7.3. Governança e o Papel do Comitê Gestor do IBS (CG-IBS)
A governança do IBS será
centralizada no Comitê Gestor do IBS (CG-IBS), uma entidade pública sob regime
especial, com as seguintes características:
● Estrutura e Composição: O órgão terá uma
composição paritária de 54 membros, sendo 27 representantes dos Estados e do
Distrito Federal, e 27 representantes do conjunto dos Municípios.
●
Atribuições: O CG-IBS será
responsável por arrecadar, fiscalizar e distribuir a receita do IBS entre os
mais de 5.700 entes federativos de destino. Também terá a competência de editar
normas infralegais para uniformizar a interpretação e aplicação da legislação
do imposto em todo o território nacional. Importante ressaltar que o Comitê não
terá poder para criar ou alterar alíquotas.
● Desafios de Coordenação
Federativa: A
governança compartilhada de um tributo dessa magnitude é um desafio inédito no
Brasil. Os atrasos na indicação dos membros municipais para a primeira
composição do Comitê, devido a disputas entre entidades representativas, já
sinalizam as dificuldades políticas e jurídicas que permearão o funcionamento
do órgão. A Emenda Constitucional estabeleceu que o Superior Tribunal de
Justiça (STJ) será a corte competente para dirimir conflitos entre o Comitê e
os entes federativos.
8 Conclusão e Recomendações Estratégicas
8.1. Transformações e Desafios
A Reforma Tributária,
materializada pela EC 132/2023 e regulamentada pela LC 214/2025, representa a
mais profunda mudança no sistema fiscal brasileiro em mais de meio século. Ela
promove uma transição de um modelo arcaico, complexo e fragmentado para um IVA
Dual moderno, digital e alinhado às melhores práticas internacionais. Seus
pilares — neutralidade, tributação no destino e não cumulatividade plena — têm
o potencial de corrigir distorções históricas e impulsionar a economia.
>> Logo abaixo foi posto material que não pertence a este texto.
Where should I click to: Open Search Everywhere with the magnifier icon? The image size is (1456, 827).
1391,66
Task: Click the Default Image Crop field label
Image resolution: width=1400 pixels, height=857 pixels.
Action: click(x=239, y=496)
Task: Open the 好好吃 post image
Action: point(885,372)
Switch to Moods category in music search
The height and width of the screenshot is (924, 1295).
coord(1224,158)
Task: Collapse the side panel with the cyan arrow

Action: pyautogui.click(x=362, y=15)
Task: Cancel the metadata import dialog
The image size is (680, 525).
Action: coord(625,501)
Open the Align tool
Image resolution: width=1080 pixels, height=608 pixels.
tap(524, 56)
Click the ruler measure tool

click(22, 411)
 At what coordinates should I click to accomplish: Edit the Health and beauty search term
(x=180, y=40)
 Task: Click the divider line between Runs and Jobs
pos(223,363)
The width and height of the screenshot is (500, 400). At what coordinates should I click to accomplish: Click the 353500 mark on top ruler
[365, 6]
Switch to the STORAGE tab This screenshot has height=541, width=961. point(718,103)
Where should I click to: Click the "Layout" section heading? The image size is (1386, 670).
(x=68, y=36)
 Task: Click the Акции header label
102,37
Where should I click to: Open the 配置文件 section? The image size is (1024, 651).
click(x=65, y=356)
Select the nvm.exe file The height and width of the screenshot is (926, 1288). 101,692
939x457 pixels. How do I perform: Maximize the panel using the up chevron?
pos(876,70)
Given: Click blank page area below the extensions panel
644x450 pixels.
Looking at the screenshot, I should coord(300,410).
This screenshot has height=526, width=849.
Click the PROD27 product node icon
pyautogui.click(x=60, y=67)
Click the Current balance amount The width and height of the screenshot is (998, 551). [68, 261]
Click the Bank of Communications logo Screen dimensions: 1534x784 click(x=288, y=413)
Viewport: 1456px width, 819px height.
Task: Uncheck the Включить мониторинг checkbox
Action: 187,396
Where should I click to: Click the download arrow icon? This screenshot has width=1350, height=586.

Contudo, o sucesso dessa transição dependerá de uma implementação cuidadosa, da
superação de enormes desafios tecnológicos e operacionais, e de uma governança
federativa eficaz e cooperativa.
A adaptação à nova
realidade tributária não pode ser adiada. As empresas devem adotar uma postura
proativa, iniciando imediatamente um planejamento estratégico que contemple as
seguintes ações:
●
Planejamento Imediato: Realizar um diagnóstico
profundo dos impactos da reforma em seus modelos de negócio, estruturas de
custo, precificação e cadeias de suprimentos. Simular cenários para entender a
nova carga tributária efetiva.
●
Diagnóstico Tecnológico: Avaliar a capacidade
dos sistemas ERP e fiscais atuais para lidar com as novas regras. Iniciar o
planejamento de projetos de atualização ou substituição de tecnologia,
considerando os prazos do cronograma de transição.
●
Revisão Contratual: Analisar e renegociar
contratos de longo prazo, especialmente os de fornecimento e prestação de
serviços, para adequar cláusulas de preço, repasse de tributos e
responsabilidades fiscais.
●
Capacitação de Equipes: Investir massivamente
no treinamento das equipes fiscais, contábeis, comerciais, financeiras e de TI.
A mudança cultural é tão importante quanto a tecnológica.
●
Análise do Simples
Nacional: Para
as PMEs, é fundamental realizar simulações financeiras detalhadas para
fundamentar a decisão estratégica entre manter o recolhimento do IBS/CBS
"por dentro" do regime simplificado ou migrar para o modelo híbrido.
Apesar dos imensos
desafios da transição, a Reforma Tributária estabelece as bases para um
ambiente de negócios mais racional, eficiente e competitivo no Brasil. A longo
prazo, a redução da burocracia, a transparência e a segurança jurídica têm o
potencial de destravar o crescimento econômico, atrair investimentos produtivos
e inserir o país de forma mais robusta na economia global. O êxito dessa
empreitada histórica dependerá da execução competente da transição por parte do
poder público e da capacidade de adaptação e inovação do setor privado.